Anonymous Disposal In Stimson: Fourth Dorm in Five Months

Giving students the opportunity to voluntarily dispose of contraband material without repercussions, Jennifer Elliott ’94, Dean of Students and Residential Life, and David Gardner, Dean of Pine Knoll Cluster, conducted a “anonymous disposal” of Stimson House for contraband material last Wednesday night.

Residents of Stimson were asked by their house counselors to be in the common room for a dorm meeting at 10:00 p.m., and were met by Elliott and Gardner. The students’ parents and guardians were notified of the Deans’ visit to the dorm by email.

“Everyone deserves to live in a drug and alcohol free dorm. When we are worried about the decision making of our students, we will continue to communicate our worries with candor and care,” wrote Elliott in an email to The Phillipian.

Unlike the search carried out in Taylor Hall last December – in which Elliott, several Cluster Deans, and house counselors thoroughly searched each student’s room – Elliott and Gardner did not enter into students’ rooms. Instead, they asked the dorm’s five Proctors to collect all drug paraphernalia and illicit substances that was in the dorm.

Erin McMahon, a House Counselor in Stimson and Teaching Fellow in Spanish and French, said, “While I don’t think the entire dorm has a problem, I think it’s just a very few number of girls who have been abusing substances.
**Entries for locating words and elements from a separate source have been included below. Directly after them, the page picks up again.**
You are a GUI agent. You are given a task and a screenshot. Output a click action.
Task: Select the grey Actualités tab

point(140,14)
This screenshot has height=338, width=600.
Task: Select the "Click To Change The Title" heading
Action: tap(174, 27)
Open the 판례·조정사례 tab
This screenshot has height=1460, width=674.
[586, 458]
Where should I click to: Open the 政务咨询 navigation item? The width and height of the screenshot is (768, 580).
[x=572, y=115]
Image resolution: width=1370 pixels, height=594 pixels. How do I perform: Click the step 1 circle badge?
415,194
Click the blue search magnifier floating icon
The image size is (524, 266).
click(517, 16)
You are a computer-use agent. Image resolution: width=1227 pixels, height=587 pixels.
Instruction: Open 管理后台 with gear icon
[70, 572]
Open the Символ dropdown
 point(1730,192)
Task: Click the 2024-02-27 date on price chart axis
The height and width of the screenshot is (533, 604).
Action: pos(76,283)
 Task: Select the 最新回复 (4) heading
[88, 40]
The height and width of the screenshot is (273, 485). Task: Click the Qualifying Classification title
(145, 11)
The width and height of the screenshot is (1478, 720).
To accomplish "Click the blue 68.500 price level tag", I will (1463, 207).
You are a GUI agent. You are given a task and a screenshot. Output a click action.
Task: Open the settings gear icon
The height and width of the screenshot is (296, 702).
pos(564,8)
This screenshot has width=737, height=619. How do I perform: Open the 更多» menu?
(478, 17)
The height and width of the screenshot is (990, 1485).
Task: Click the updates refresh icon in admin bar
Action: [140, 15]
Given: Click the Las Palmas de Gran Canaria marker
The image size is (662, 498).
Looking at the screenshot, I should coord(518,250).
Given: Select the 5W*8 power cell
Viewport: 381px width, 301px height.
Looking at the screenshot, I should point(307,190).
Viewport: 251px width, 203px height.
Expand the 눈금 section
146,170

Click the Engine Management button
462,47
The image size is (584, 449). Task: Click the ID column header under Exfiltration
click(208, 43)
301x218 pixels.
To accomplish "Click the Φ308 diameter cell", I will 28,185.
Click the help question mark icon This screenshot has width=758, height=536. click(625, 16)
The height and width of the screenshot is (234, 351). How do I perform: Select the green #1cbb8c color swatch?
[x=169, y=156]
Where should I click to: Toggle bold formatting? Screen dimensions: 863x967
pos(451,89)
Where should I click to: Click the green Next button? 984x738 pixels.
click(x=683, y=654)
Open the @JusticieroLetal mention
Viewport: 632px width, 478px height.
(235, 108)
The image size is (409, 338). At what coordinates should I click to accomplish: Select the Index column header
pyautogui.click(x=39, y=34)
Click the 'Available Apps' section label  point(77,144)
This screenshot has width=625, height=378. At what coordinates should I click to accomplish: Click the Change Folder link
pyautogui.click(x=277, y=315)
But I think it was an important message both to those girls that we’re very serious about substance-free living here and also a message to the rest of the dorm saying we care about your choice to remain substance free and we’re honoring that by letting your dorm mates basically give up anything they may or may not have.”

Wednesday’s search of Stimson is indicative of a greater policy shift on part of the Dean of Students Office. A similar anonymous disposal was conducted last November in Taylor Hall – with a dorm-wide search occurring a month later in December – in Bishop Hall in February, and in Andover Cottage in January.

December’s full search of Taylor, which involved Head of School John Palfrey and other high-profile administrators in the decision-making process, was the first search of its kind in at least seven years, and resulted in the confiscation of illicit substances and other items of contraband in roughly a third of the rooms. The Taylor search, according to Elliott, was conducted in response to multiple infractions involving drugs and alcohol at the beginning of the school year, which McMahon cites as similar reasoning behind her dorm’s anonymous disposal.

“We had been getting various reports throughout the year from custodial people finding alcohol as well as just the girls in general,” said McMahon. “How much of that is rumor, how much of that is true—we don’t know. But when someone says like, ‘Oh, Stimson, they have alcohol there,’ we want to take that seriously. We wanted to make sure that if it’s the case that there are girls who have alcohol or any other substances in our dorm, we wanted to give them the opportunity to give it up anonymously.”

Shoshi Wintman ’17, a two-year resident of Stimson, said, “On one hand, I don’t think dorm searches are great, because I feel like it violates people’s privacy,” said Wintman. “But I also don’t think what Ms. Elliott did was horrible. As of yet, she hasn’t searched the dorm, and all she said was: Put in your stuff and there won’t be any repercussions.”

Out of over 900 respondents in the 2016 “State of the Academy” (due to be released in the May 13 issue of The Phillipian), 49 percent said that they do not believe the administration should be able to search an entire dorm for contraband material, while 51 percent responded that the administration should have the ability to do so.